Im aktuellen Fall wirft Adnan Menderes Erdal der Wuppertaler Staatsanwaltschaft vor, sie habe es nach der nächtlichen Brandstiftung an der Grünewalder Straße an der gebotenen Sensibilität fehlen gelassen – wobei jedem habe klar sein müssen, dass der Fall speziell in Solingen
schlimme Erinnerungen an den Brandanschlag von 1993 wachrufen werde.
Damals hatten – ebenfalls nachts – vier rechtsextreme Täter an dem Haus der türkischen Familie Genç an der Unteren Wernerstraße ein Feuer gelegt.
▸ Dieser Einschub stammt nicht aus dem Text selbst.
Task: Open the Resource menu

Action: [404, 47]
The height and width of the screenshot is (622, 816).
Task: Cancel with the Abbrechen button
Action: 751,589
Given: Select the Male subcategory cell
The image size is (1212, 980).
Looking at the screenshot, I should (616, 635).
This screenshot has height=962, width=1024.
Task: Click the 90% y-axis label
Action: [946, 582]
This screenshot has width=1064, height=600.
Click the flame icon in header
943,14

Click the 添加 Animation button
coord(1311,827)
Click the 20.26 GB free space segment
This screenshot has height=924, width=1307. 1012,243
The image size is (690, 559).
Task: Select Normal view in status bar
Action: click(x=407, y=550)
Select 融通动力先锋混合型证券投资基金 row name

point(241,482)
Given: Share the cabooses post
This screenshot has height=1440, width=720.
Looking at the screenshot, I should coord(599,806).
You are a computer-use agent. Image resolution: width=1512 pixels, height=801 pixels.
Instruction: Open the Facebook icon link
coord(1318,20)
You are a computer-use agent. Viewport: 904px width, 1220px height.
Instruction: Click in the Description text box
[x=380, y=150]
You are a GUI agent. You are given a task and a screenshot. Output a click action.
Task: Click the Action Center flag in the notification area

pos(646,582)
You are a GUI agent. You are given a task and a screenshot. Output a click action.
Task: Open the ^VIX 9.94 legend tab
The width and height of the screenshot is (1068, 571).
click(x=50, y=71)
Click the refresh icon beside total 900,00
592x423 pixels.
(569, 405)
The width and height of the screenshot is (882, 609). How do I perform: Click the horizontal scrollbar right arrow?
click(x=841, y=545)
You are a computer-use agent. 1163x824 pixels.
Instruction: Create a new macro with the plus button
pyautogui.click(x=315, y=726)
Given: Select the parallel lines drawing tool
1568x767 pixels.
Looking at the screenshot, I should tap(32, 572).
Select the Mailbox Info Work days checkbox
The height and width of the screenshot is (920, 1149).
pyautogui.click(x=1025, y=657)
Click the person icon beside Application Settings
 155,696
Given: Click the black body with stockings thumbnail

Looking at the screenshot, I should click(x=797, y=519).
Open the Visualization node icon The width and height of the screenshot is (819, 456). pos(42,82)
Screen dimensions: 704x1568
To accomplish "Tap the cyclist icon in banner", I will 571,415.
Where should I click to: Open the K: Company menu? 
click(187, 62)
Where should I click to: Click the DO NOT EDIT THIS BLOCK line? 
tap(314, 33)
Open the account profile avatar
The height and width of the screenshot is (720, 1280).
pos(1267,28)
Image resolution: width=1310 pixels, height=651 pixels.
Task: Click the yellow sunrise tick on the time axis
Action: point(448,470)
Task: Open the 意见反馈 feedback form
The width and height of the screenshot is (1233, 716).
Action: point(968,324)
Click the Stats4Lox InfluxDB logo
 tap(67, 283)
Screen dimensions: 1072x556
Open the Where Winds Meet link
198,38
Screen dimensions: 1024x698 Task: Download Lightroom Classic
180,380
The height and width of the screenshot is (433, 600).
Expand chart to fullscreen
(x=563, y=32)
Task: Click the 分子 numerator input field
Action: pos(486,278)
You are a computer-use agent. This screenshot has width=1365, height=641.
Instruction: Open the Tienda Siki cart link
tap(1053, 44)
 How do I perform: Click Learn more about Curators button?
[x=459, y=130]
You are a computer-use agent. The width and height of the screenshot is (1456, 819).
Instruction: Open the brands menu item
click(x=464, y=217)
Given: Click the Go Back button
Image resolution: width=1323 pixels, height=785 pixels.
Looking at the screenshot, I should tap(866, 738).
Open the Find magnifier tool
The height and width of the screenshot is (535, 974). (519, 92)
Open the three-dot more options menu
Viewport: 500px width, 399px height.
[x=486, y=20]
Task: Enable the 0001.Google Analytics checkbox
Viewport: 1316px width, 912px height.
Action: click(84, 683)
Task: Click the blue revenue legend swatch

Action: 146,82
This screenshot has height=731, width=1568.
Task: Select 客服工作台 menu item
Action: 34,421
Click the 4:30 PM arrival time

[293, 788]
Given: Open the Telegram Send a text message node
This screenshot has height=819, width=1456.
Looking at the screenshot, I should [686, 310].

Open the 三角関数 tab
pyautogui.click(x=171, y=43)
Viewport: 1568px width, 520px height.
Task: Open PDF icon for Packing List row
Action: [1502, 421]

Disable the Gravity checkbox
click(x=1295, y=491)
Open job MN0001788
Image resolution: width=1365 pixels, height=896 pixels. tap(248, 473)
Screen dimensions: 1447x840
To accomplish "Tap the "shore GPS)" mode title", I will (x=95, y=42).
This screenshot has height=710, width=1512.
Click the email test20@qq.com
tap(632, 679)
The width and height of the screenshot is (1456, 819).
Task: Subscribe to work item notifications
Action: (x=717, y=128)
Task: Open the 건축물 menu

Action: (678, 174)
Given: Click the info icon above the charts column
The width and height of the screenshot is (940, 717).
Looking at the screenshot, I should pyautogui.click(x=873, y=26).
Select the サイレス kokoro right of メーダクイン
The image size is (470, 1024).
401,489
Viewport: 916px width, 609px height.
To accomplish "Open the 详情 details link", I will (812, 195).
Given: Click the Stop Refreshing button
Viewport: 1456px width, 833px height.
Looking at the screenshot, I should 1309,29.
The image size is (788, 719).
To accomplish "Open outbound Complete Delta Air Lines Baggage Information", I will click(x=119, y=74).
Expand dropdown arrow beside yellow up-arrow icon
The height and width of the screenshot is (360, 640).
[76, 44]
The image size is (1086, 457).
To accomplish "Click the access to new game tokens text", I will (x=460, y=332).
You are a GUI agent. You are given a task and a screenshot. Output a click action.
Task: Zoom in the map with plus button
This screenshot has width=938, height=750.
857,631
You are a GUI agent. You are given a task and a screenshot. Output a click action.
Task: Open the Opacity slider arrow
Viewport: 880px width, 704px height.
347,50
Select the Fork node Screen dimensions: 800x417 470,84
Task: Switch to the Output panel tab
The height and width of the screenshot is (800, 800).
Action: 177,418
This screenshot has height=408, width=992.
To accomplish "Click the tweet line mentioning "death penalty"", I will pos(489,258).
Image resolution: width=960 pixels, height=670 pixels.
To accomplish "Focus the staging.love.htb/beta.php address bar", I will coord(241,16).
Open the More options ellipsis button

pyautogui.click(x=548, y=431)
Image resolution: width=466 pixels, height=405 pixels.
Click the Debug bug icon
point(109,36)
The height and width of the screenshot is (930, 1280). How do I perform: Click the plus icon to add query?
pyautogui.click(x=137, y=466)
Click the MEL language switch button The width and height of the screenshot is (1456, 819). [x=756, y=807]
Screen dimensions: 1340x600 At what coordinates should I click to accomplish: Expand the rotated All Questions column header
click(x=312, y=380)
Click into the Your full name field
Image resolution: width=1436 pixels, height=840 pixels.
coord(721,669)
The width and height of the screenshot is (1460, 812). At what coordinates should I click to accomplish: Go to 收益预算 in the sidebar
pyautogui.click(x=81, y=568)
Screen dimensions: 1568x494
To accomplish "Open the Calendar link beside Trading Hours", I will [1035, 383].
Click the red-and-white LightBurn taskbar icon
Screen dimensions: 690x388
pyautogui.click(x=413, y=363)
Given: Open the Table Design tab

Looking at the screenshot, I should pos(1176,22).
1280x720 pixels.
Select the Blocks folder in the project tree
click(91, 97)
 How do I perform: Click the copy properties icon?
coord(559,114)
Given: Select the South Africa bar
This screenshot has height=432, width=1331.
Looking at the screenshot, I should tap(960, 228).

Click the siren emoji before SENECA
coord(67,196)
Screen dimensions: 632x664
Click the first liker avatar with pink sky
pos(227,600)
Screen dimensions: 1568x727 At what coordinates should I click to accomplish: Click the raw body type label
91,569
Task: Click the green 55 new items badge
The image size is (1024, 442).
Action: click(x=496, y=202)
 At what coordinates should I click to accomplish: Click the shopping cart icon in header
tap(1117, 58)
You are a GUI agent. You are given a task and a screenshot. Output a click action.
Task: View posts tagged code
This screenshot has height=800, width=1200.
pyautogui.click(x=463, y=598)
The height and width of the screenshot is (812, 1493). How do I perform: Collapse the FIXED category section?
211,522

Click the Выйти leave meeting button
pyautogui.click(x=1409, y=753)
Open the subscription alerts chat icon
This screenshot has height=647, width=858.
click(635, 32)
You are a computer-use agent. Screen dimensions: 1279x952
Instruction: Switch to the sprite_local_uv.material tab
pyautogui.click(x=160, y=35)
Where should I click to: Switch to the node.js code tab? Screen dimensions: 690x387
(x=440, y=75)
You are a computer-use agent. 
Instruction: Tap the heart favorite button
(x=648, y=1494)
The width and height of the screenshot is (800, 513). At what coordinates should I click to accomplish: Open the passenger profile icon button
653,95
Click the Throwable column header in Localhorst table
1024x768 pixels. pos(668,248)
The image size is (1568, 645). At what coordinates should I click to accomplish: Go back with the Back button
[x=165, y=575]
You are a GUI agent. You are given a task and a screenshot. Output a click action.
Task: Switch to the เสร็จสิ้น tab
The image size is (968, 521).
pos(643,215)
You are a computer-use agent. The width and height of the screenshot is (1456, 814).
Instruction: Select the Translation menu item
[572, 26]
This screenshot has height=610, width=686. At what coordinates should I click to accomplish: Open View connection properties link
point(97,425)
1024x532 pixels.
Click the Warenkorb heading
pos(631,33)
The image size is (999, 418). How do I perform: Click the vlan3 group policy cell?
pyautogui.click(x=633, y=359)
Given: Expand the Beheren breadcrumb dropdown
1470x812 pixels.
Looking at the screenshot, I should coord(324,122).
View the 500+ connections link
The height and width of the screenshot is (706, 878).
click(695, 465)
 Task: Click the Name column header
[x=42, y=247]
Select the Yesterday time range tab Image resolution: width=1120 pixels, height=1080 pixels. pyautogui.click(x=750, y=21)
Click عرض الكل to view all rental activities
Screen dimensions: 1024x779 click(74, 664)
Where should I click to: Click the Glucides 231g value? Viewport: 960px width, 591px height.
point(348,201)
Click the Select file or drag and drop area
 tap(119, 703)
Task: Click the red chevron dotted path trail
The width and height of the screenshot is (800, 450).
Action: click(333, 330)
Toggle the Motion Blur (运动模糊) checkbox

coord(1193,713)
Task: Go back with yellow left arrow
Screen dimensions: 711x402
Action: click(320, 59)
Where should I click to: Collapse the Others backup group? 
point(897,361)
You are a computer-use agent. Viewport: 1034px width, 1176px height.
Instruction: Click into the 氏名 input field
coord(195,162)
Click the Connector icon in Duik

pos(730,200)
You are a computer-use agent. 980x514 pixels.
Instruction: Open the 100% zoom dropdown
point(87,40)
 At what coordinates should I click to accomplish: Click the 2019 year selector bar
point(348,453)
Fünf Frauen und Mädchen starben. Zahlreiche andere Familienmitglieder trugen schwere Verletzungen davon, unter denen die Betroffenen teilweise bis heute leiden. Trotzdem habe die Staatsanwaltschaft nach der neuen Brandstiftung in Höhscheid zuerst erklärt, es gebe keine Hinweise auf ein rassistisches Motiv. Eine Korrektur, man ermittle in alle Richtungen, sei erst einen Tag darauf erfolgt, kritisierte Rechtsanwalt Erdal am Freitag.
Die Staatsanwaltschaft selbst blieb vor dem Wochenende hingegen bei ihren Aussagen zum Motiv: „Wir haben zurzeit keine neuen Erkenntnisse, die auf ein fremdenfeindliches Motiv schließen lassen“, sagte Staatsanwalt Kaune-Gebhardt. Auch Hinweise zu anderen Motiven oder zur Täterschaft lägen augenblicklich nicht vor.
So sei ebenfalls noch offen, ob die Brandstiftung einer konkreten Person oder Gruppe gegolten habe. Die Ermittlungen der Mordkommission „Grün“gingen deshalb unvermindert weiter. Dabei würden sämtliche Möglichkeiten geprüft, versicherte die Staatsanwaltschaft am Freitag.